Entscheidungsstichwort (Thema)
Arbeitslosenhilfe. Einkommensanrechnung. fiktiver Unterhaltsanspruch
Orientierungssatz
1. Die Regelung des § 10 Nr 3 AlhiV ist nicht von der Verordnungsermächtigung des § 137 Abs 3 AFG gedeckt, soweit sie sich auf die fehlende Bereitschaft zur Ausübung unterwertiger, dh nach dem AFG und der hierzu ergangenen ZumutbarkeitsAnO 1982 nicht zumutbare Tätigkeiten und die fehlenden Bemühungen zum Erhalt einer solchen Tätigkeit bezieht bzw beziehen soll (vgl LSG Darmstadt vom 6.12.1989 - L-6/Ar-702/89).
2. Eine Herabstufung eines Arbeitslosen auf die nächstniedrigere Qualifikationsstufe des § 12 ZumutbarkeitsAnO 1982 ist nicht möglich, wenn zuvor kein Beratungsgespräch hinsichtlich der Herabstufung stattgefunden hat.
3. Zur verfassungskonformen Auslegung des § 137 Abs 1a AFG.
Verfahrensgang
SG Marburg (Urteil vom 19.04.1989; Aktenzeichen S-5/Ar-640/88) |
Tenor
I. Die Berufung der Beklagten gegen das Urteil des Sozialgerichts Marburg vom 19. April 1989 wird zurückgewiesen und der Bescheid vom 10. Oktober 1989 aufgehoben.
II. Die Beklagte hat der Klägerin die außergerichtlichen Kosten zu erstatten.
III. Die Revision wird zugelassen.
Tatbestand
Die Beteiligten streiten über die Höhe der Arbeitslosenhilfe (Alhi) der Klägerin ab dem 30. Dezember 1988, konkret über die Berücksichtigung eines fiktiven Unterhaltsanspruchs der Klägerin gegenüber ihrer Mutter.

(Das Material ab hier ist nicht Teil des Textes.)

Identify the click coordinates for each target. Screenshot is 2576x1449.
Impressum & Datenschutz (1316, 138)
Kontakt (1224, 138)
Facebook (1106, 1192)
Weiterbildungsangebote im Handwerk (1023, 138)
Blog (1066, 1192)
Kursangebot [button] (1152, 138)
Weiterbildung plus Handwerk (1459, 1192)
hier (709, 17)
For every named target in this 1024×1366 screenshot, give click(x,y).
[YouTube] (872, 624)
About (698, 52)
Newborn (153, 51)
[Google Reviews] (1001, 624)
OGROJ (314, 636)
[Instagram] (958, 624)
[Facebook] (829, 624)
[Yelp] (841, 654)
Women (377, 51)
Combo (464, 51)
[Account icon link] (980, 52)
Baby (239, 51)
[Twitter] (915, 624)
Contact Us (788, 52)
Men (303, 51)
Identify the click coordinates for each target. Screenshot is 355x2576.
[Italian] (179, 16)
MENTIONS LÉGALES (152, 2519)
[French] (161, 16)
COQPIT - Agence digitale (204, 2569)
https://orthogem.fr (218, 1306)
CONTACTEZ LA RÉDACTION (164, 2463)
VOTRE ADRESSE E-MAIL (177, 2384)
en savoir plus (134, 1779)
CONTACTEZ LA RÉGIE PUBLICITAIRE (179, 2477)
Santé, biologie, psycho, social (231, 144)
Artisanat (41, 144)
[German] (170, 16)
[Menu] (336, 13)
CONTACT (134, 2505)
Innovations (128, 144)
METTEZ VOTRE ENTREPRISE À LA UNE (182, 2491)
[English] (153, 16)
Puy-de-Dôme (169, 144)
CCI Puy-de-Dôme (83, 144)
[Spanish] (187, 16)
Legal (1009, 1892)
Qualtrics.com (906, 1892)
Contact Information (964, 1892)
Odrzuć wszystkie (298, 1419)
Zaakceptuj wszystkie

Die 1939 geborene und seit 1960 verheiratete Klägerin hat keinen Beruf erlernt. Sie hat von 1973 bis 1979 ein Studium der Pädagogik absolviert und mit der ersten Staatsprüfung für das Lehramt abgeschlossen. Vom 1. Mai 1980 bis zum 28. Februar 1981 und nach zwischenzeitlicher Arbeitslosigkeit vom 1. November 1981 bis 30. September 1983 war die Klägerin als Lehramtsreferendarin tätig, hat das Referendariat jedoch nicht abgeschlossen und die zweite Staatsprüfung für den Schuldienst daher nicht abgelegt.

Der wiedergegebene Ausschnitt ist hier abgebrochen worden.